Nox2 is required for macrophage chemotaxis towards CSF-1.

Macrophage migration and infiltration is an important first step in many pathophysiological processes, in particular inflammatory diseases. Redox modulation of the migratory signalling processes has been reported in endothelial cells, vascular smooth muscle cells and fibroblasts. However the redox modulation of the migratory process in macrophages and in particular that from the NADPH oxidase-2 (Nox2) dependent ROS has not been established. To investigate the potential role of Nox2 in the migratory response of macrophages, bone marrow derived macrophages were obtained from WT and NOX2 knockout mice (Nox2KO) and subjected to CSF-1 stimulation. We report here that loss of Nox2 expression in BMM resulted in a significant reduction in the CSF-1 induced spreading response suggesting that Nox2 can modulate cytoskeletal events. Moreover, Nox2KO BMMs were deficient in cellular displacement in the presence of CSF-1. More significantly, when challenged with a gradient of CSF-1, Nox2KO BMMs showed a complete loss of chemotaxis accompanied by a reduction in cell migration speed and directional migration persistence.
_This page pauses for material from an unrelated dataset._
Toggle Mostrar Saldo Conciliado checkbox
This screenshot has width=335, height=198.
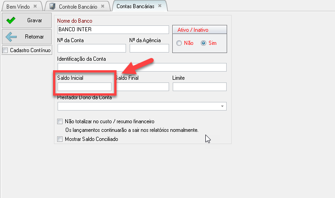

These results point to a specific role for Nox2KO downstream of CSF-1 during the BMM migratory response. Indeed, we have further found that Nox2KO BMMs display a significant reduction in the levels of ERK1/2 phosphorylation following stimulation with CSF-1.Thus Nox2 is important in BMM cellular motion to CSF-1 stimulation and necessary for their directed migration towards a CSF-1 gradient, highlighting Nox2 dependent signalling as a potential anti-inflammatory target.